• What is being asked
Repeat the data word for word, starting with the line that contains "How do I perform: Click the firmware" and going on through the line that contains "click(100, 41)", with both of those lines included.

• Data entries

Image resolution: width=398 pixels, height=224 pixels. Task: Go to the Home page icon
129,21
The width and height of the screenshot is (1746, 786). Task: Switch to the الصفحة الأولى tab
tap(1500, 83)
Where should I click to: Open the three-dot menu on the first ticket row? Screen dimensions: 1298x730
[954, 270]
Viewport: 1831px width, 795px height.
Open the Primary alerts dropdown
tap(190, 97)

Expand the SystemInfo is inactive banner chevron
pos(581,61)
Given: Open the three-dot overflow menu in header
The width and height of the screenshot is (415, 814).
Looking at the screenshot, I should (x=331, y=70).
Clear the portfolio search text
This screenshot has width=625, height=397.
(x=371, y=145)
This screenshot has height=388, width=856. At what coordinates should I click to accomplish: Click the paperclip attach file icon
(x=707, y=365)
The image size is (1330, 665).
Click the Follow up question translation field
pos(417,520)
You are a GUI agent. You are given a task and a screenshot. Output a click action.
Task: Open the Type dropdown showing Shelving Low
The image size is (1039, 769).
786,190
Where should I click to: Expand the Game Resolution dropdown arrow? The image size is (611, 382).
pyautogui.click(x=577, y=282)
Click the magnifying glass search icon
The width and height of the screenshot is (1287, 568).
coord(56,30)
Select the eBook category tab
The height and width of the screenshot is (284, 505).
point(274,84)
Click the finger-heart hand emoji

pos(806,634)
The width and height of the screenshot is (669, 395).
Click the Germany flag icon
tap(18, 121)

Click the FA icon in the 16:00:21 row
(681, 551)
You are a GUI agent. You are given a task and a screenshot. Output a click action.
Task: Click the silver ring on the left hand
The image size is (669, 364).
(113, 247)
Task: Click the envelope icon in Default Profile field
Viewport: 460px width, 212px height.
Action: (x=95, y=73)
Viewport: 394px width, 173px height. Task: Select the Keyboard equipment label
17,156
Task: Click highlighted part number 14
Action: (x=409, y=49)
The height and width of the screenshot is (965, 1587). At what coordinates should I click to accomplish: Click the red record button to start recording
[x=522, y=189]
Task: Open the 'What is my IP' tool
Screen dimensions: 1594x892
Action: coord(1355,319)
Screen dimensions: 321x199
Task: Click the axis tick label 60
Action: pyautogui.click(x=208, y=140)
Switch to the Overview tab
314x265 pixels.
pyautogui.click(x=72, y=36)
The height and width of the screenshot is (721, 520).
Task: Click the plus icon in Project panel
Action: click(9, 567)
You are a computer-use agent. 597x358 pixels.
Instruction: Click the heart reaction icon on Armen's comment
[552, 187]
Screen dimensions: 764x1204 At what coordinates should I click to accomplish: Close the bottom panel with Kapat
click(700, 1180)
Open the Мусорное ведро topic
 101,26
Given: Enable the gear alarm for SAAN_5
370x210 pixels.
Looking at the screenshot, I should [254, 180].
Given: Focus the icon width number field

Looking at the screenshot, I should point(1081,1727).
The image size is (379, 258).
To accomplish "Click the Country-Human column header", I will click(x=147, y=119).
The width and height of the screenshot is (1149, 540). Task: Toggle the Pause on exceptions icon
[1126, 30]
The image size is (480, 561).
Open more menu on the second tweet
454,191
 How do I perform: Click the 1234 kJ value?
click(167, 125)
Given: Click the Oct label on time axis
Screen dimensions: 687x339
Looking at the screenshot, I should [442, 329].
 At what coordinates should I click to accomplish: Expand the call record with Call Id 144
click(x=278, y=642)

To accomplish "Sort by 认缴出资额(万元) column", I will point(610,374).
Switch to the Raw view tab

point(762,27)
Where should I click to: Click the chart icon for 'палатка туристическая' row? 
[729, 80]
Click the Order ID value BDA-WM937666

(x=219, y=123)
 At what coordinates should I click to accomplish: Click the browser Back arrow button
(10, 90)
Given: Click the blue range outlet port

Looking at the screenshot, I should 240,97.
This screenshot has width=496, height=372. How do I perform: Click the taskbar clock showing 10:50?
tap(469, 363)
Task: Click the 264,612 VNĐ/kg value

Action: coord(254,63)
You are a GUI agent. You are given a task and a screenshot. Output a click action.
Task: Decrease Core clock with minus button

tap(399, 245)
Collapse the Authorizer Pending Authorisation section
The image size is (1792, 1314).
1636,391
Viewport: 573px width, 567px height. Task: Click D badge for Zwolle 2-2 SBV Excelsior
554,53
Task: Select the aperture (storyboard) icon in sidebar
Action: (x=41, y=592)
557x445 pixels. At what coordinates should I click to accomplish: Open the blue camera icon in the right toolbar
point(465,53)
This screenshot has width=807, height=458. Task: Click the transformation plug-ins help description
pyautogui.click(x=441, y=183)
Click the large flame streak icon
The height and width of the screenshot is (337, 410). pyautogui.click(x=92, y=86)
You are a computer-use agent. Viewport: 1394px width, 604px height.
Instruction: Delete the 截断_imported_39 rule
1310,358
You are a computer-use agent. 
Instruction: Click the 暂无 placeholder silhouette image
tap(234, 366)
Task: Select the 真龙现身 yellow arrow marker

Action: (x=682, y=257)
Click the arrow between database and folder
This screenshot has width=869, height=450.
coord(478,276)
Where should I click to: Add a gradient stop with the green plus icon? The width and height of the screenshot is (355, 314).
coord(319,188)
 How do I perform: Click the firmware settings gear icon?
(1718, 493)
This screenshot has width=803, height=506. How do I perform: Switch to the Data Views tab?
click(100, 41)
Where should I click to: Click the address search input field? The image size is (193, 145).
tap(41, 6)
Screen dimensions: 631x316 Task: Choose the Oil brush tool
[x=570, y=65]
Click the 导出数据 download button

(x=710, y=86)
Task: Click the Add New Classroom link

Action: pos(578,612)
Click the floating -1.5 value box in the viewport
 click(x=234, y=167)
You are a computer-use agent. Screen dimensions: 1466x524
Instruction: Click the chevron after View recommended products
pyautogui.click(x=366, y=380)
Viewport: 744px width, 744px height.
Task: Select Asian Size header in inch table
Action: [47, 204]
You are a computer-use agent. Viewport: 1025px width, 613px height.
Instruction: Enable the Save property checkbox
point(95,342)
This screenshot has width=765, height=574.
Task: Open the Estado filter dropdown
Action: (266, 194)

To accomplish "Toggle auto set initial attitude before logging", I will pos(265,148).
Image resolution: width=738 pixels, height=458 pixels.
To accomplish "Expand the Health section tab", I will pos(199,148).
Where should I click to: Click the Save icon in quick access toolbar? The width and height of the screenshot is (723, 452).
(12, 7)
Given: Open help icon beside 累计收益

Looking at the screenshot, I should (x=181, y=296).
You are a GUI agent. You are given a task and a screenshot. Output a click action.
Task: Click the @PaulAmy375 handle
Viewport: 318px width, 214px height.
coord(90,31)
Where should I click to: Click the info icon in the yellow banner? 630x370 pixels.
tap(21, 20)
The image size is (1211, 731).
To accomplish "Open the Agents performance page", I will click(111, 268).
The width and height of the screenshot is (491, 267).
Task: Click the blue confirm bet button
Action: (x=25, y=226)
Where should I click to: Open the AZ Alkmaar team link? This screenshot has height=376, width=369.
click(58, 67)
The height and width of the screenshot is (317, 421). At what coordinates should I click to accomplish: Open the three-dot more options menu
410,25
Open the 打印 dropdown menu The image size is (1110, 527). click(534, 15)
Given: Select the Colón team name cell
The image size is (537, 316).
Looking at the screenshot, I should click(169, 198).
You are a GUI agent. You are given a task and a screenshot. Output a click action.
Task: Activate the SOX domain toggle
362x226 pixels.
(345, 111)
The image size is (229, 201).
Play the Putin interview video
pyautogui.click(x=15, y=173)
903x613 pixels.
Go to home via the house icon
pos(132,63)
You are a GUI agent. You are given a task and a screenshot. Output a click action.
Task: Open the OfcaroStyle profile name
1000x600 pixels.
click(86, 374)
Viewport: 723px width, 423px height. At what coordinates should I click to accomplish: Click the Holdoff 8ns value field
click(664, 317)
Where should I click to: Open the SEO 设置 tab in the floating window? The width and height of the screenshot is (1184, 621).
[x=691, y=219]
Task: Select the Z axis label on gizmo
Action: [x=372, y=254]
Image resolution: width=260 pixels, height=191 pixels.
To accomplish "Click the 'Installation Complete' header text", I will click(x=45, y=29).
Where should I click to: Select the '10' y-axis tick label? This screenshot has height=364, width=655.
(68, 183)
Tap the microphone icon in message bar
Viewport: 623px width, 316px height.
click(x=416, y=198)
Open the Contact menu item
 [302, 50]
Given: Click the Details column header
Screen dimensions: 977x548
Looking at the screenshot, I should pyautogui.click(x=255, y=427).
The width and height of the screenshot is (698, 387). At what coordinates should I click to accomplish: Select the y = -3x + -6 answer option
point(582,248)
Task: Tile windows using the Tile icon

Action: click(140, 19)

• Result below
 How do I perform: Click the firmware settings gear icon?
(1718, 493)
This screenshot has width=803, height=506. How do I perform: Switch to the Data Views tab?
click(100, 41)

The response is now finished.